▶ THE TASK:
Present the lines as a numbered list, starting at the first line and ending at the line that contains "center [154, 459].", with both included and blank lines omitted. Leave the pictures out of the list.
◆ ◆ ◆
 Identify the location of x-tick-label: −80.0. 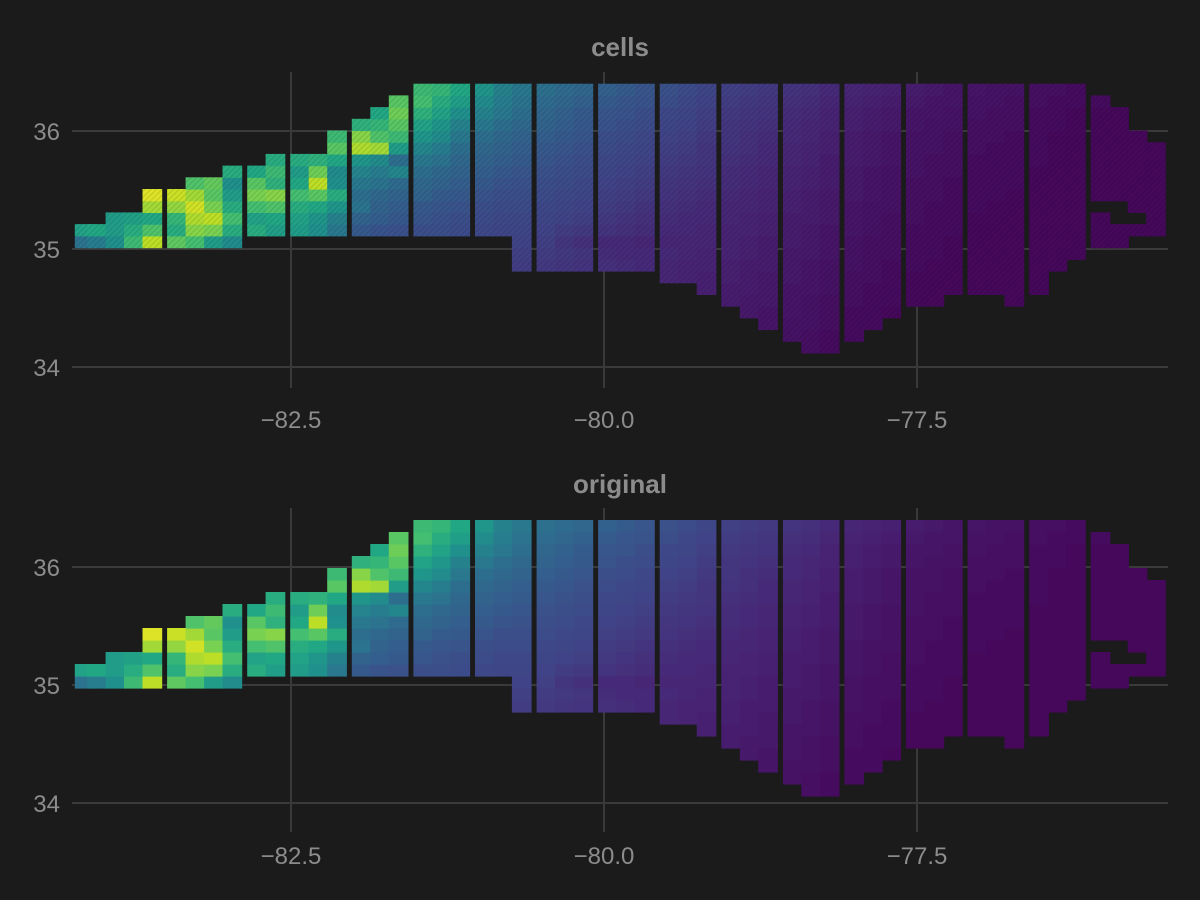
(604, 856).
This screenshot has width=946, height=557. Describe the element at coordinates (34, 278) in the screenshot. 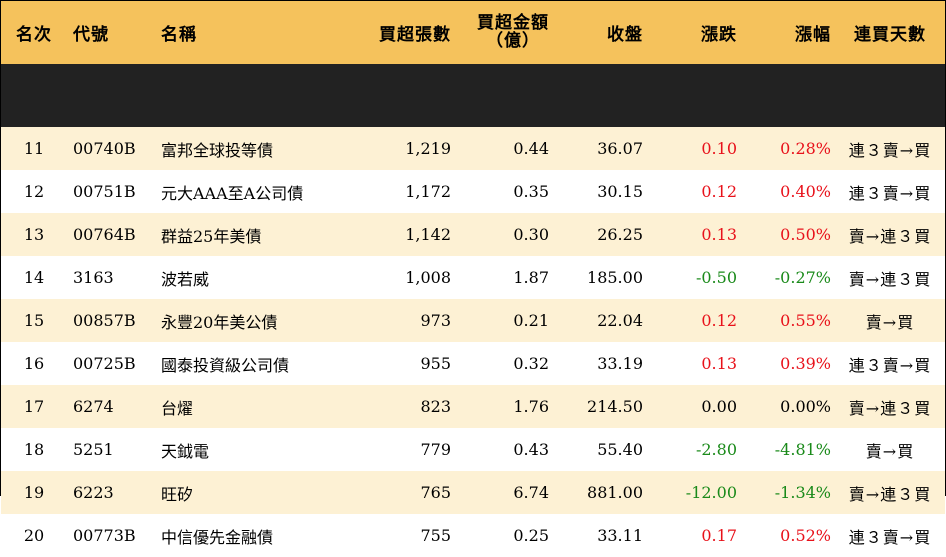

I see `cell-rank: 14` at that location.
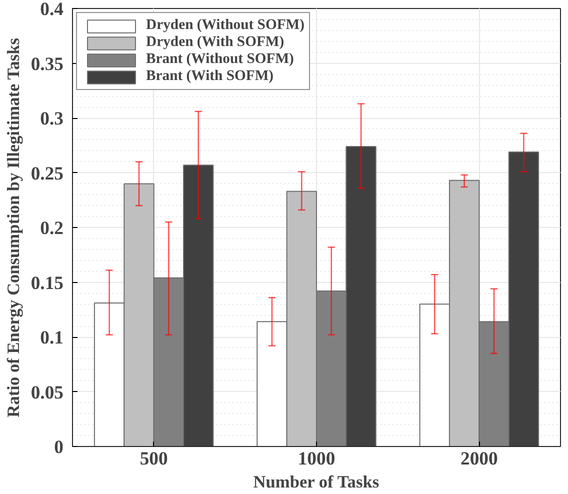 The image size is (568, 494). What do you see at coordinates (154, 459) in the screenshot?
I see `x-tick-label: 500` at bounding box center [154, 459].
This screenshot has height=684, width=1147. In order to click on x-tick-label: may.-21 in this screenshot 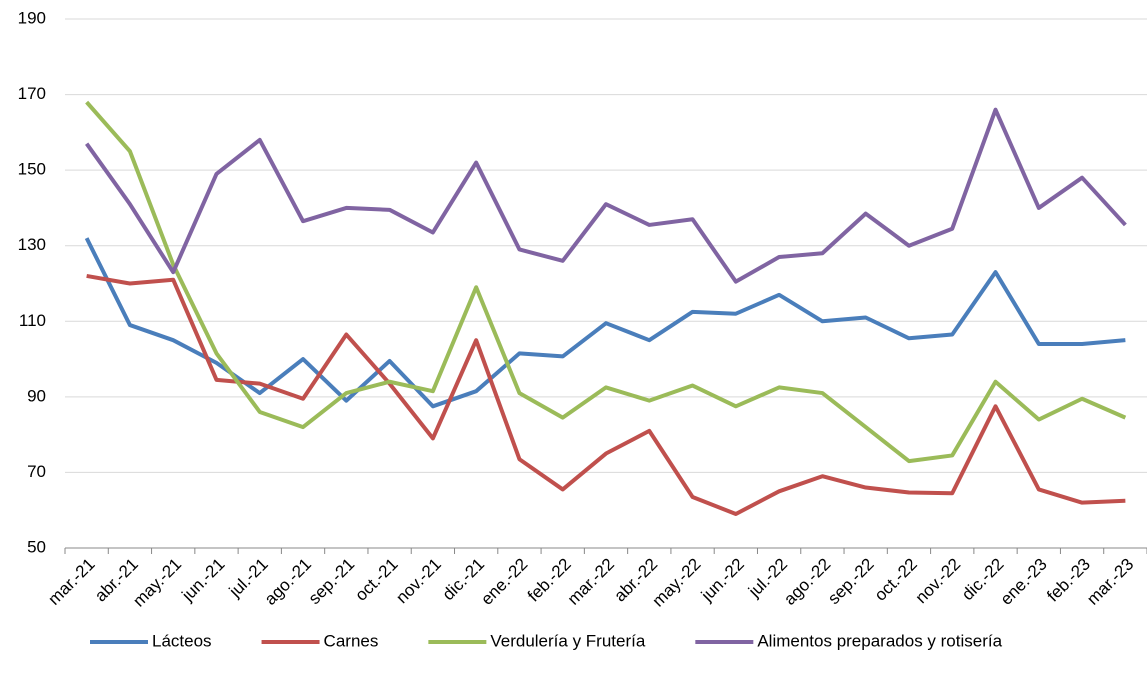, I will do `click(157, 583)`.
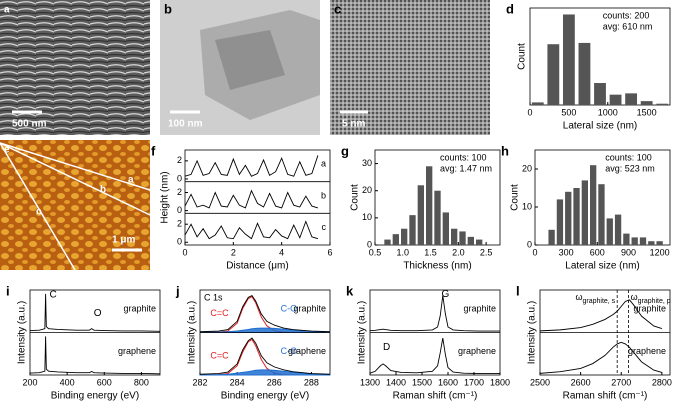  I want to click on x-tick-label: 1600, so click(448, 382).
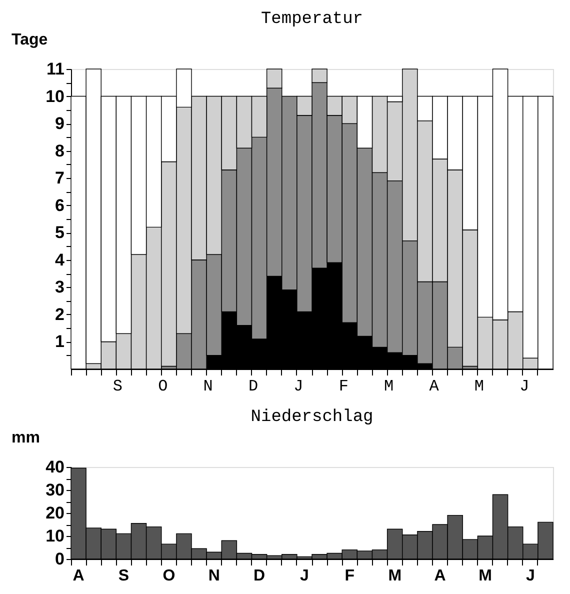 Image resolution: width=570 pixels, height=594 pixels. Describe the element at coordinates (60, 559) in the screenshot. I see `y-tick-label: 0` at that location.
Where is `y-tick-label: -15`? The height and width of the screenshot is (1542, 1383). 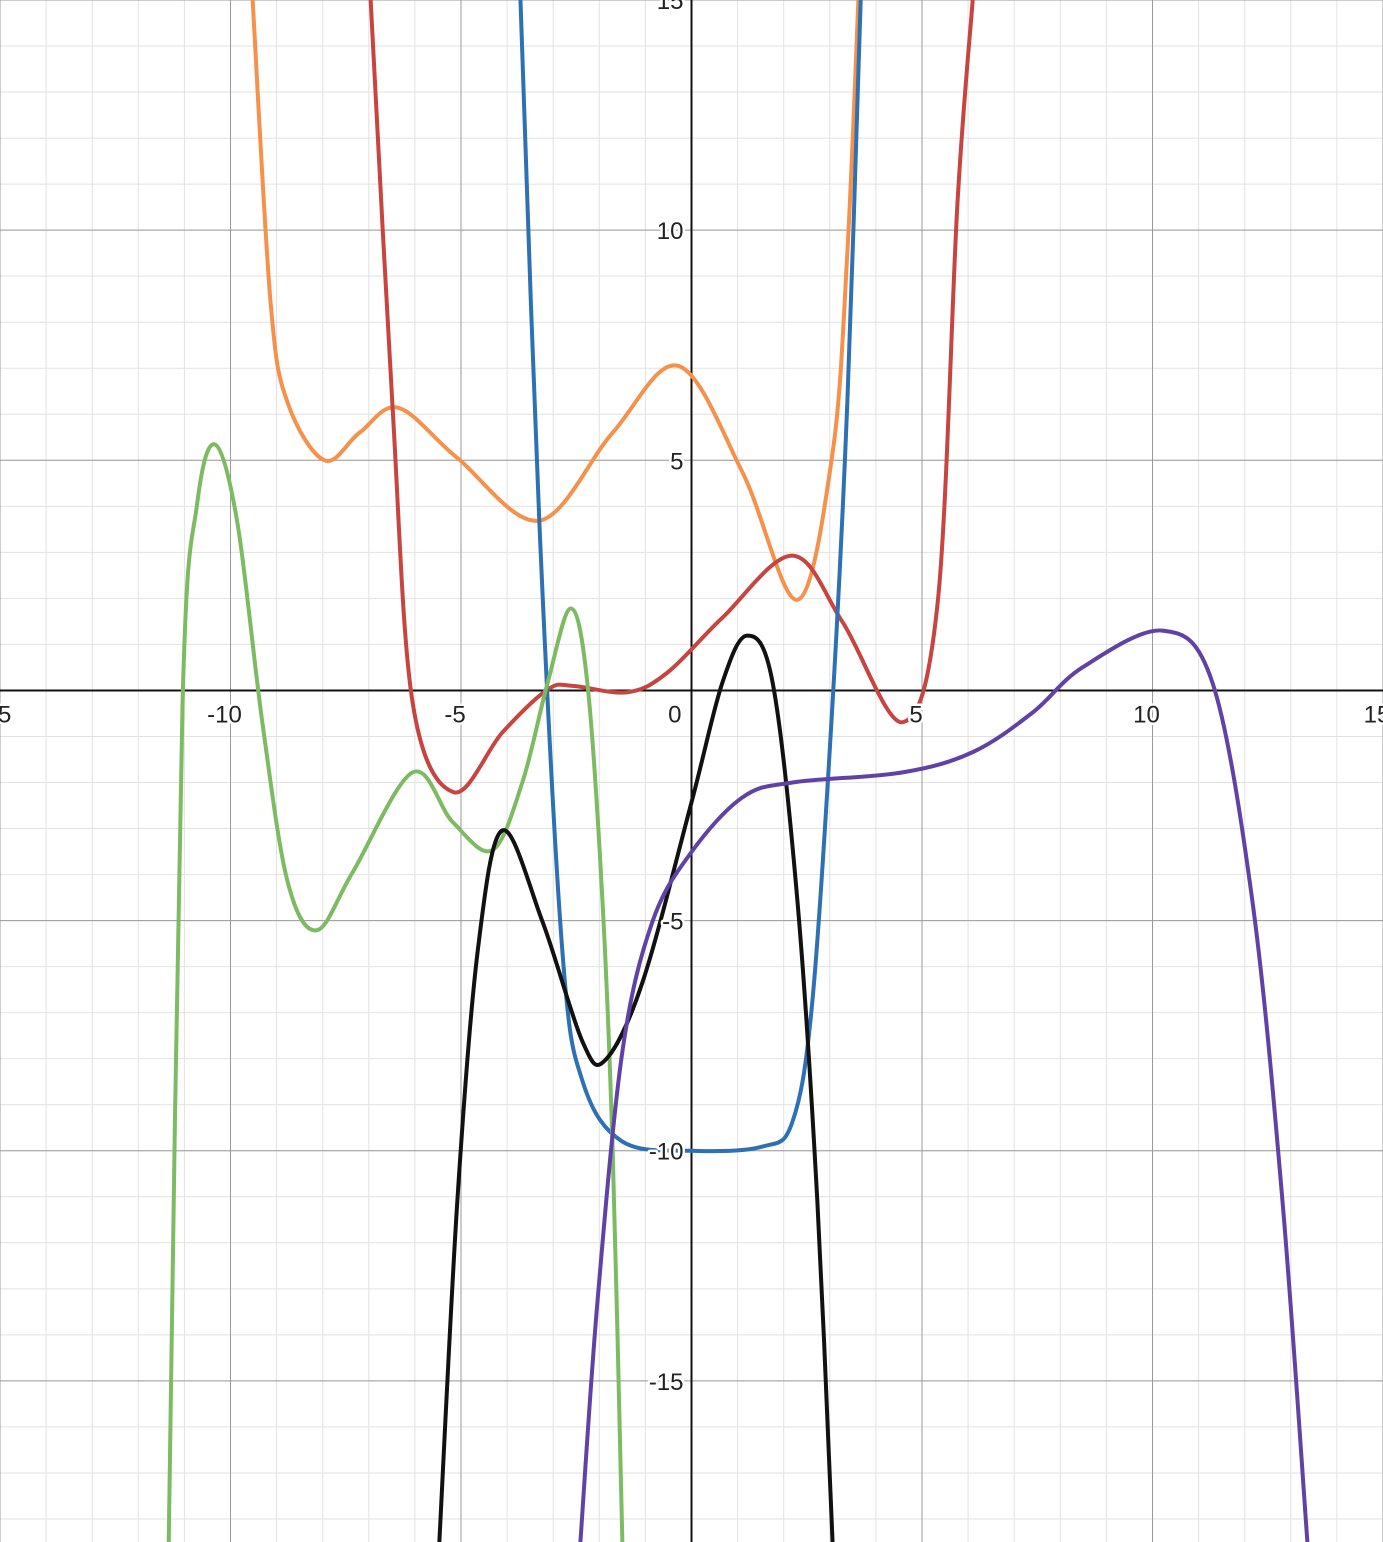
◆ ◆ ◆
▶ ANSWER TO THIS PROBLEM:
1.  Identify the location of x-tick-label: −80.0. 
2. (604, 856).
3. This screenshot has width=946, height=557. Describe the element at coordinates (34, 278) in the screenshot. 
4. I see `cell-rank: 14` at that location.
5.  The image size is (568, 494). What do you see at coordinates (154, 459) in the screenshot?
6. I see `x-tick-label: 500` at bounding box center [154, 459].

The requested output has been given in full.